##### EXCERPT TO READ #####
Tuesday, December 05, 2006

A Story of Christmas Trees in Our Home

As soon as Thanksgiving hit, thoughts and discussions of our first Christmas ensued. Of course, this also included foresight into decorating a Christmas tree together. This lovely occasion will commence this coming weekend.

However, this will NOT be our first Christmas tree. No, not our first by a long shot. Grab a coffee and maybe a shot of Baileys while I describe the ridiculousness that surrounds the whole idea of US having a Christmas tree TOGETHER.

First, we have, I believe, the year 2003. We live in the condo-that-will-never-sell. It isn't, and never was, big enough for all the stuff that two people own who separately lived in homes more than twice the size of the condo-that-will-never-sell prior to moving into the condo-that-will-never-sell together and sharing space. With a dog and cat and newts. Most of which incidentally illegal at subject property. Anyhow, during this hectic and ridiculous time, we are both in school, juggling workloads, trying to keep sane, and our living room became a storage unit for boxes of stuff. Yes, we had a REAL storage unit, but it was, and is, FULL. Anyway, on to the story. There was no room to set up a tree. We got ourselves a tiny potted Christmas tree. We put lights on it. And our one beautiful Swarovski ornament that has since become an annual tradition graced its strongest branch, yet still made it sag under the weight. We put the tree in our bedroom, and we'd turn the tree lights on, all the other lights off, and just celebrate being alive and finally both having jobs, simultaneously, for long enough to afford decent Christmas gifts for everyone.

The plan my darling drafted mentally and then shared with me, and made me coo that he was certainly the most romantic man ever to walk the earth, was that we would keep this evergreen tree alive, and in the spring, when we finally bought a house together, we could plant our first Christmas tree in our yard. And decorate it every year.

Except, it died.

The only contact either of us had with the tree was to feel the soil in attempt to react if it were too dry. One day, I touched a branch. And every needle on that branch instantly broke free from their grip and scattered about the carpeting. I tried very hard to revive it. And, neither of us wanted to throw it out. In finally moving and disposing of the tree some weeks later, millions of tiny, dried, sharp pine needles implanted themselves into the carpeting of multiple rooms, not to be fully evactuated via vacuuming for months of effort.
##### DATA SUPPLIED #####
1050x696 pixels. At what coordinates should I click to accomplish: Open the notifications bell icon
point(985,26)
#####
##### DATA SUPPLIED #####
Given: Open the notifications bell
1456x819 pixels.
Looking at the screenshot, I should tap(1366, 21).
#####
##### DATA SUPPLIED #####
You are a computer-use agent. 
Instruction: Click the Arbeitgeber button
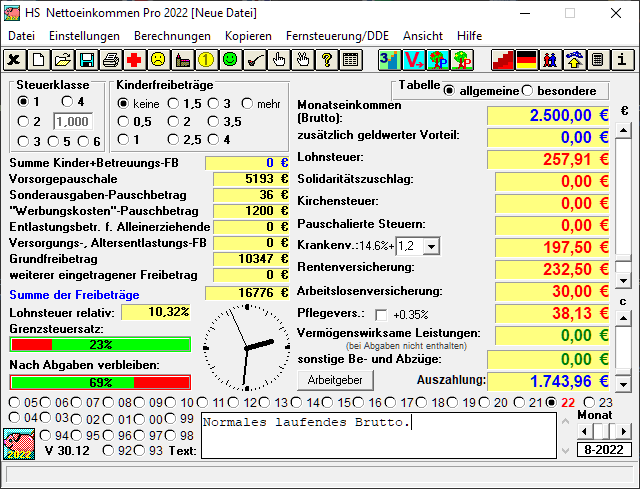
#####
■ **EXERCISE TASKS**:
a) In the Christmas tree story, in which room of the condo did the couple place their tiny potted tree?
b) Continue the Christmas tree story from the point where it stops.

■ **EXPECTED OUTPUTS**:
a) They placed it in their bedroom.

b)
2004 came. By this time, we'd reached the point where we were ready to buy a house together. Started shopping apartments to set up camp in while listing the condo-that-will-never-sell, ended up moving into Grandma's for what was supposed to be 6 months or so, and decided we needed our first regular sized tree. We bought it fairly late in the game, as he was traveling constantly with his job. About two days before Christmas, there were finally some lights on it. But it never bore a single ornament. We were never home at the same time for a single night the whole time it was in the house. The nights we did both have off work and school and were both in town? We ran like mad to shop and get things done.

Then things went from bad to worse. Remember I mentioned he'd been traveling? Constantly? Yeah. This meant he was not around to take the thing down. It was the second or third week in January, and I was tired of cleaning up needles. I got it pretty well wrapped up in the special "tree disposal bag." I emptied the water from the tree stand, and tipped the entire thing on its side. Stand and all. Then, grasping the stand, I drug it across the living room, out the front door, and to the front of the yard. But not before the screen door slammed shut on me and the tree in the middle of this and broke my Movado watch.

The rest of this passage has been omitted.